Firm owns 15 percent stake in shuttered hotel through strained joint venture with German investor

525 Lexington Avenue and Ben Ashkenazy (Photos via Google Maps, Getty Images)
525 Lexington Avenue and Ben Ashkenazy (Photos via Google Maps, Getty Images)
525 Lexington Avenue and Ben Ashkenazy (Photos via Google Maps, Getty Images)

525 Lexington Avenue and Ben Ashkenazy (Photos via Google Maps, Getty Images)

An appellate court finally dropped the curtain on the legal drama over the New York Marriott East Side hotel.

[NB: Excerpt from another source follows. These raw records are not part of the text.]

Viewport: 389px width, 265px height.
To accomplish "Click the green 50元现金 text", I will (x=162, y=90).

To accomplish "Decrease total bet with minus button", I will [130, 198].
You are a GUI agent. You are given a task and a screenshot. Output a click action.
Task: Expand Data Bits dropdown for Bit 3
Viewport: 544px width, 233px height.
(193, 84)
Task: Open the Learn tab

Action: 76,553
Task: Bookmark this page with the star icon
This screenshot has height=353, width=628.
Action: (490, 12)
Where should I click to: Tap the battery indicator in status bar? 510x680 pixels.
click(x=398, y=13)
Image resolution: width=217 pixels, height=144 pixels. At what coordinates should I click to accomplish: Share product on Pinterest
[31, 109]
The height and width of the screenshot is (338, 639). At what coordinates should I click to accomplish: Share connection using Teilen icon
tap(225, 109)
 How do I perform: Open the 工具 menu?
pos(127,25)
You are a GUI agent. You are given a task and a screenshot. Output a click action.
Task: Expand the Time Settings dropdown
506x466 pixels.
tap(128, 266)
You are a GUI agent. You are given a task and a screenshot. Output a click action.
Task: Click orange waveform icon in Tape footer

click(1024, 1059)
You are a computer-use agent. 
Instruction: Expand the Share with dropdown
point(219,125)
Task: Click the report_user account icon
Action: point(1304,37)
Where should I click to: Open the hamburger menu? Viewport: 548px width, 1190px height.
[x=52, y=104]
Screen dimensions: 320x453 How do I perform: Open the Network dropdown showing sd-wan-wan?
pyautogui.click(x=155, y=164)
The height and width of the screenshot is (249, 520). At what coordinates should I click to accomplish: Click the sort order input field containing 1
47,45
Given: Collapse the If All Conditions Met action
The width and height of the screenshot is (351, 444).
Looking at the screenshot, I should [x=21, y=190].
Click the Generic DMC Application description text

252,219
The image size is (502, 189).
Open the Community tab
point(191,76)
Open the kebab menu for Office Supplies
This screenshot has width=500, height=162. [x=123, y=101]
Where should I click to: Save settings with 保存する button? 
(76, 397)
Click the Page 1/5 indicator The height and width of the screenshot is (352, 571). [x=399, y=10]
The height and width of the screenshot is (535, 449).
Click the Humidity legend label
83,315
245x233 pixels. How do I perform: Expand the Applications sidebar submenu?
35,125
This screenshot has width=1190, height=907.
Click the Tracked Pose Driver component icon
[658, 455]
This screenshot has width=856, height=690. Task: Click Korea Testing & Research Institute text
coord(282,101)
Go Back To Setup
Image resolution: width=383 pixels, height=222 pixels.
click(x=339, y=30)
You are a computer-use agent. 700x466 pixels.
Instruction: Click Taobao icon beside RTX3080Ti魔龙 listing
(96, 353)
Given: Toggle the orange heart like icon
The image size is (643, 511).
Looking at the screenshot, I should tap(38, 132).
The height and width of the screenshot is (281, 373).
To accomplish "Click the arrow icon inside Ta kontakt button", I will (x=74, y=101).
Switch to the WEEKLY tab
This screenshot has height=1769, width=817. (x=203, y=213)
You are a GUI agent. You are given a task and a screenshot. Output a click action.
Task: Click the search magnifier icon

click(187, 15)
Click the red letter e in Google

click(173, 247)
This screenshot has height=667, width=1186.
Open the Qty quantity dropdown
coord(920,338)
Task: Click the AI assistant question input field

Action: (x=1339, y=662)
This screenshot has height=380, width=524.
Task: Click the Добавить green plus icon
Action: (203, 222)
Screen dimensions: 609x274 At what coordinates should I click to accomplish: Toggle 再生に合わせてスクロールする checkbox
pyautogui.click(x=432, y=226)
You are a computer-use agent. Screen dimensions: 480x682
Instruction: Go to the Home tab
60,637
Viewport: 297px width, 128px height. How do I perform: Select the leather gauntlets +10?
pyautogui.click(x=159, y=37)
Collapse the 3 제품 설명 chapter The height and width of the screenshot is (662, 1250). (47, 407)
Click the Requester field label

A judge ruled Thursday that Ashkenazy Acquisition Corp. must pay its share of a $135 million loan on the Marriott at 525 Lexington Avenue that the firm committed to as part of a joint venture with German guarantor Deka Immobilien Investment GmbH, Commercial Observer reported.

The partnership, named Lexington Avenue Hotel LP, had initially snagged the 655-room Marriott in 2015 for $270 million, with Deka holding an 85 percent stake.

Three months after the Marriott closed in March 2020 — a temporary closure that became a permanent one in October — the German lender on the loan, Bayerische Landesbank, came knocking, the Commercial Observer reported.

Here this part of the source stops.